Spring is the best time of year to eat spinach, a crop that loves warm days and cold, nearly frosty nights, which bring out its natural sugars. In addition to being a great source of vitamin C and folate, two nutrients that strengthen your immune system and ward off allergies, spinach is also rich in a compound called betaine, which has been found to boost exercise performance. And if you think only carrots can keep your eyesight healthy, think again. Spinach contains lutein and zeaxanthin, two phytochemicals that may help prevent age-related macular degeneration, one of the leading causes of blindness.
The imported, greenhouse-grown asparagus available year-round just can't match the flavor of fresh-from-the-garden stalks available between February and June. A cup of asparagus contains 70 percent of your daily-recommended amount of vitamin K, which helps transport calcium to your bones, and 20 percent of your vitamin A, which helps your immune system. It's also a great source of protein and folate. Another reason to love asparagus? Eating it before your drink alcohol is known to ward off hangovers.

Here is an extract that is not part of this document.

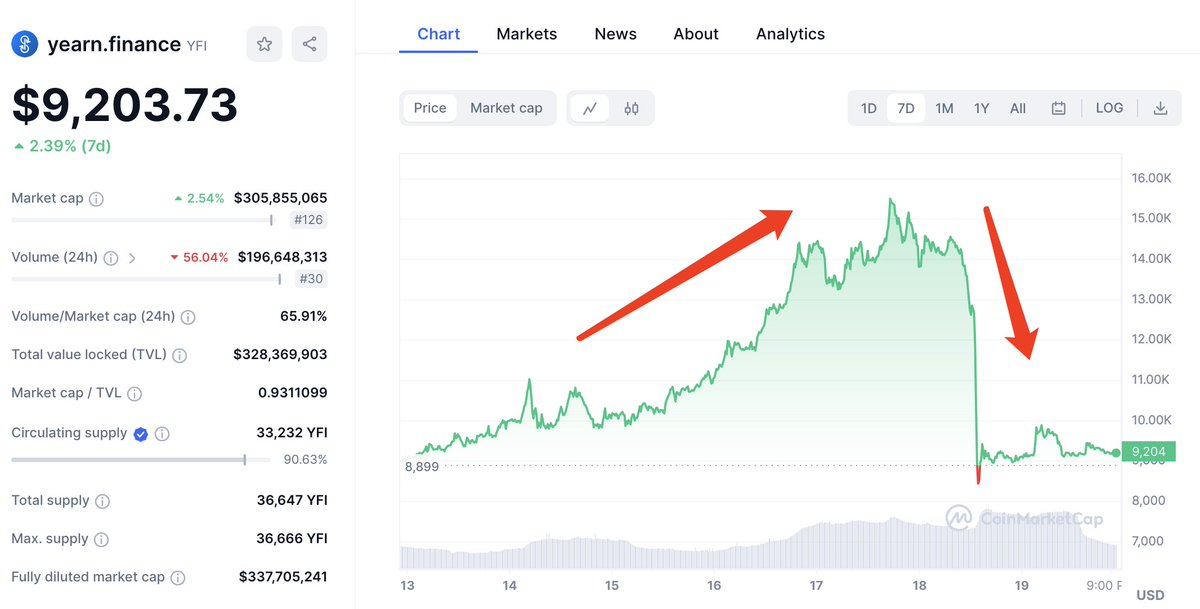Click the circulating supply progress bar

(x=130, y=460)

Often left to be nothing more than a rose-shaped garnish on your restaurant salad, radishes are extremely nutritious, containing nearly a third of your daily recommended amount of vitamin C. Cancer-fighting tip: Eat radishes with broccoli. Radishes contain an enzyme called myrosinase, which boosts your body's absorption of the cancer-fighting compounds found in broccoli. And don't neglect the leaves! Radish leaves contain more vitamin C, calcium and protein than radishes themselves. Toss the leaves into a pesto, stir-fry, or your next smoothie.
Tossing peppery arugula into your salads will keep them from getting too boring, and it provides you with a huge boost of magnesium, a mineral important for keeping your bones strong, your immune system healthy, and your muscles strong. Arugula also tastes great in early spring pestos and mixed in with other salad greens from the garden, which normally use herbs that won't be in season for a few more months.

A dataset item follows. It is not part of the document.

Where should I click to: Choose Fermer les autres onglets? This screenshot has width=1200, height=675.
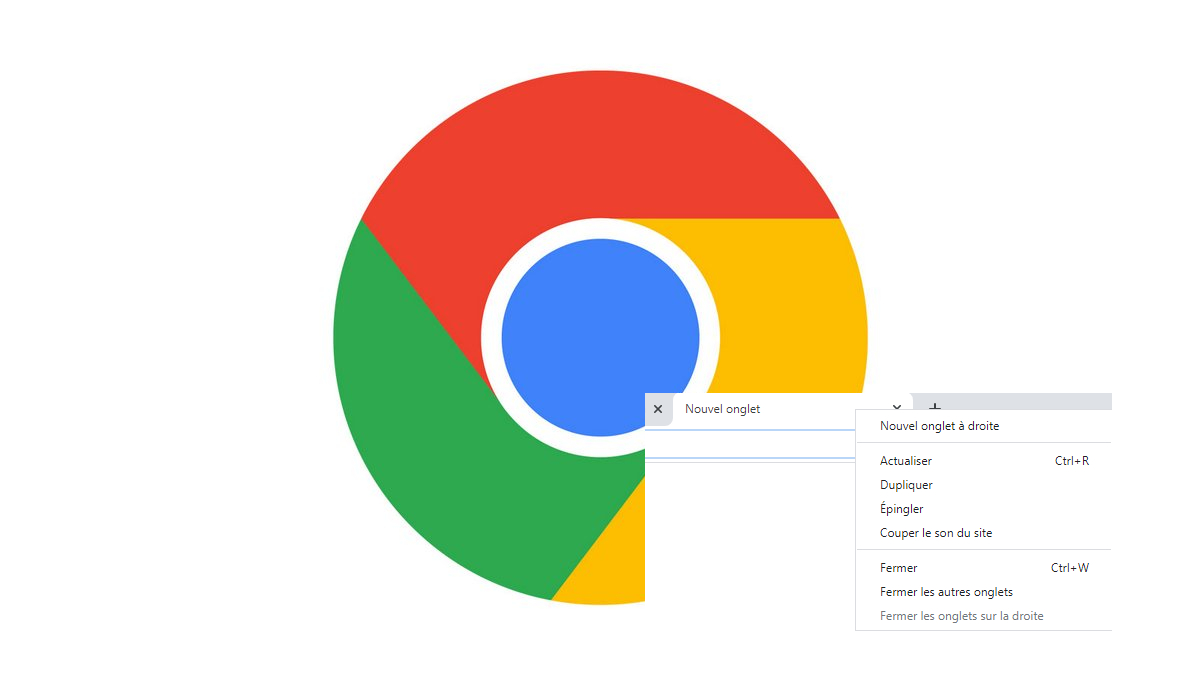pos(946,592)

Though green peas are one of the first vegetables to poke their heads out in spring, the season for them lasts, in some areas, just two weeks. So eat them up now! Just one cup will provide you with an entire day's worth of allergy-fighting vitamin C, and peas are one of the best sources of thiamin, or vitamin B1, a vitamin that boosts your mood and wards off depression.
If you've never had the experience of eating an artichoke, leaves, heart and all, you're missing out on one of the true joys of spring. Delicious if you eat them alone (steam them and peel off the leaves, scraping off the meat with your teeth), artichokes actually do make everything else taste better. They contain a compound called cynarin, which stimulates taste bud receptors and has been found to make bland food more palatable. Artichokes are also used in complementary medicine to aid digestion. They're rich in inulin, a prebiotic that promotes the growth of beneficial bacteria in your gut.